Easy Does It — Understanding Object Storage Public Data Exposure
One thing I’d like to avoid in narrating this journey through common Cloud Attack Killchains is the implication that cloud platform providers are doing an inherently bad job. The main providers are incredibly secure, and tend to release all their services with decent secure defaults, but all this starts to fall apart as services interact, and continues as they add complexity to meet the requirements of a diverse customer base.
We’ve touched heavily on my mantra of “simple doesn’t scale” in previous posts, and clearly this is the reality of cloud computing for both providers and customers. Everything is moving so fast — from cloud adoption to apps development and threat emergence — it’s no wonder that we are playing catch-up.
Remember when we said that time it wouldn’t happen? [Insert laughs here.]
Unfortunately any notion that most challenges can be addressed outside production remains elusive, even with DevSecOps taking off. The reality is that our staggering cloud computing footprint dictates that we will likely always be chasing exposures. It’s the nature of the beast.
Image 1 — Attack Parameters
Installment four in our “Top 10” series is really no different. Even as Azure, GCP, and AWS become more security-friendly, it remains incredible easy to make mistakes which leave data unprotected, and Object Storage Public Data Exposure falls right into this profile.
Worth noting, the issue is far more prevalent on Amazon S3 because it’s one of the oldest public cloud services and in much wider use than the Azure or GCP equivalents, but we do see it prevailing across all these environments.
Image 2 — AWS and Azure Killchains
The heart of the challenge for S3 is that it has long been considered reasonable to utilize publicly identifiable objects as repositories to share data and downloads or to host web servers, but that hasn’t worked out for a number of reasons.
S3, Azure storage accounts, and nearly every other platform start with secure, non-public defaults. However each of these platforms includes options to share data with partners or the public. Over the years providers keep adding warnings to reduce the chances of exposure. But it’s still way too easy to make this mistake despite all the warnings, if you don’t implement preventative or reactive controls.

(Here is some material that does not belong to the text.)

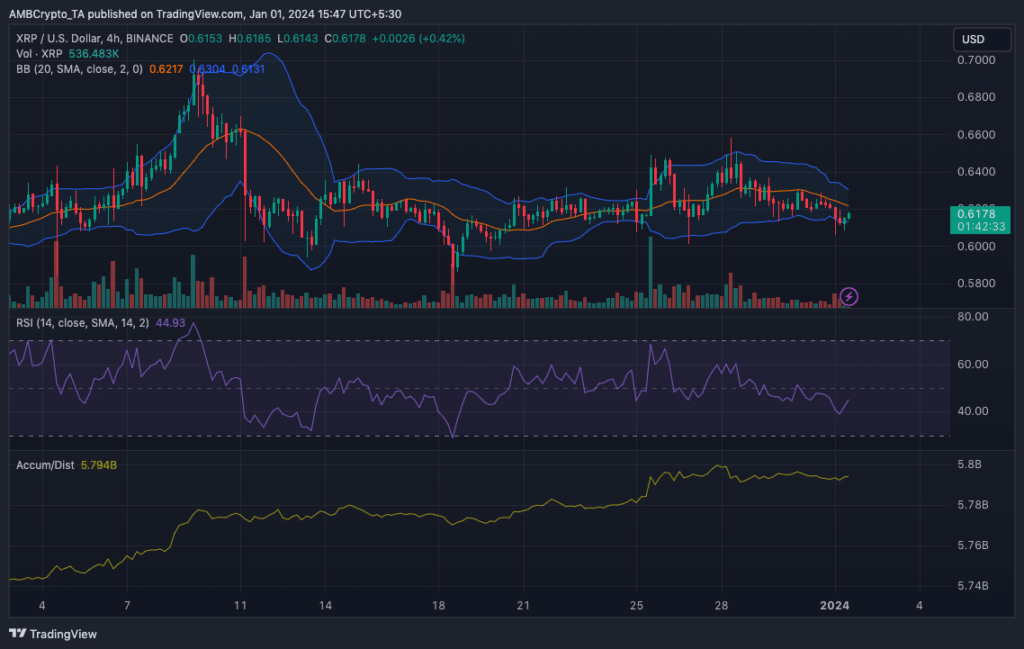Click the XRP / U.S. Dollar symbol title
The width and height of the screenshot is (1024, 649).
pyautogui.click(x=58, y=38)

How does this happen? The most common issue, and the hardest to solve, is that object level permissions can be made public with a couple clicks — either directly or when you change bucket-level permissions. This is often a shortcut people take when they really mean to share privately, because it is much easier to just make something public than to write a policy to only share to specific destinations (such as when S3 is storing files for a web server). Even if you take steps to make changes at the bucket level, object-level permissions don’t always carry over — it isn’t recursive — so existing public objects often aren’t fixed.

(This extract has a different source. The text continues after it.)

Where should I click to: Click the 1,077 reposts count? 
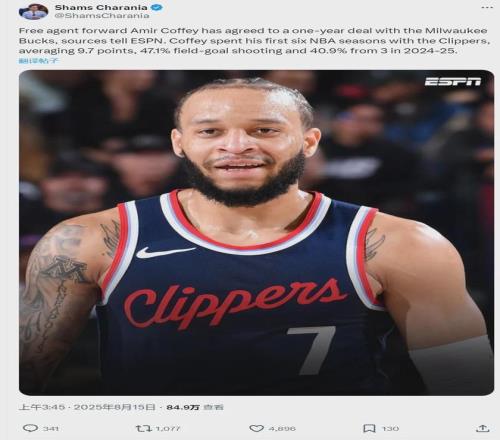coord(168,429)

This is very hard to deal with — some organizations have many thousands or even millions of objects. I could detail another handful of potential scenarios in AWS as well — it’s such a widespread error.
I’ve often imagined what it must have been like at Amazon when these issues started hitting. I’m guessing they looked at the initial S3 data breaches and thought, “Hey, we don’t default to public — it’s just customers making poor choices.” But then a lot of customers are ending up in the headlines, so they started sending warnings, but it just kept going. Eventually they added even more warnings and more security features to prevent the problem… but this keeps adding complexity, and it’s still all too easy for someone to hit the “public” button or make something public through the more arcane methods such as signed URLs, putting a public content delivery network in front of a private bucket, or weird interactions with all the policies which led to Amazon itself creating an entire machine learning product to figure out whether something is public or not.

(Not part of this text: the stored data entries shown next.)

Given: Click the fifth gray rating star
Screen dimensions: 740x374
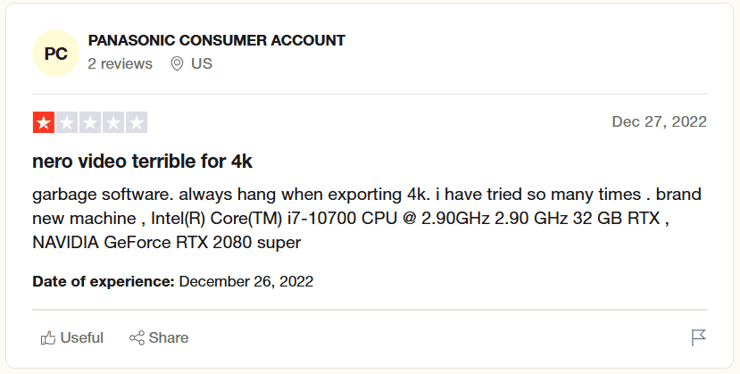Looking at the screenshot, I should coord(137,123).
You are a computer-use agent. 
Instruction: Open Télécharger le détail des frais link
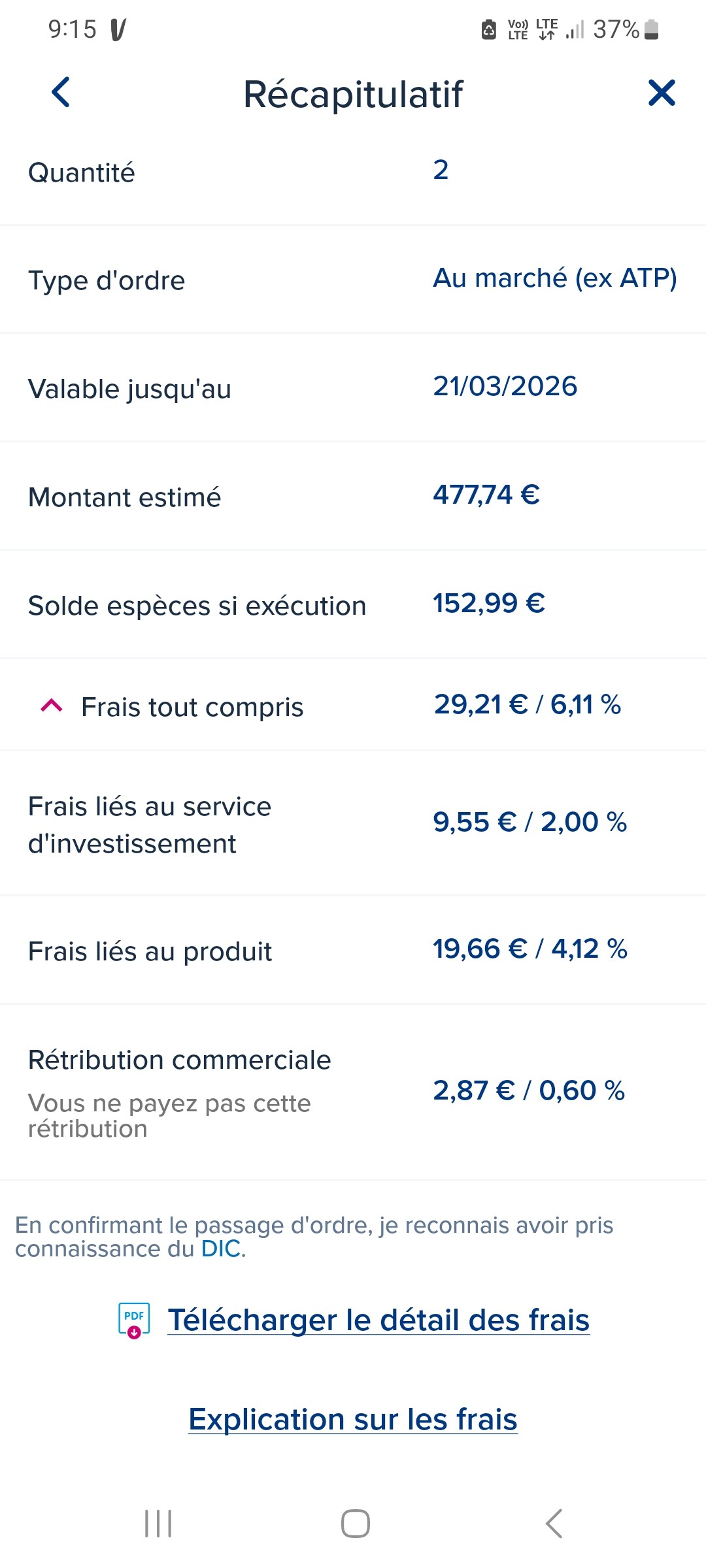coord(378,1320)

Talk about an “oh sh*t” moment.
Since this problem first appeared, Amazon has added multiple defenses which are highly effective, but they add their own complexity — especially at scale.
To reiterate, cloud providers keep giving us tools to identify and reduce this problem, but it’s still a pain, so… continuous assessment and automated remediation.
Azure doesn’t have the same layers of complexity as AWS, but even there we see exposures because all these object storage services legitimately need ways to make things public. Weirdly, at the time of this writing, Azure Security Center doesn’t even find public objects for you by default.
Image 3 — Azure Mitigation
In AWS the best thing you can do is to start by assessing what you have, and use the Block Public Access feature as much as possible moving forward. This lets you block all public access at the account level, but it also offers options to revert all existing buckets to private, or to “lock in” the current settings and block anything new from becoming public. It’s a great way to stem the flow and combine it with assessment to clean up problems without breaking existing applications.
Image 4 — AWS and Azure Mitigation
One last warning we hinted at earlier: you also need to keep an eye out for exposures emanating from your own content delivery network. If you’re using Amazon CloudFront, for example, a bucket could be set private, but you could be making it public via some other mechanism.
To repeat: this issue is not a huge technical snafu — most breaches occur simply because someone made an object public. There’s really no magic to any of these leading attack killchains — it’s just a matter of keeping up, and trying to keep your environment consistent.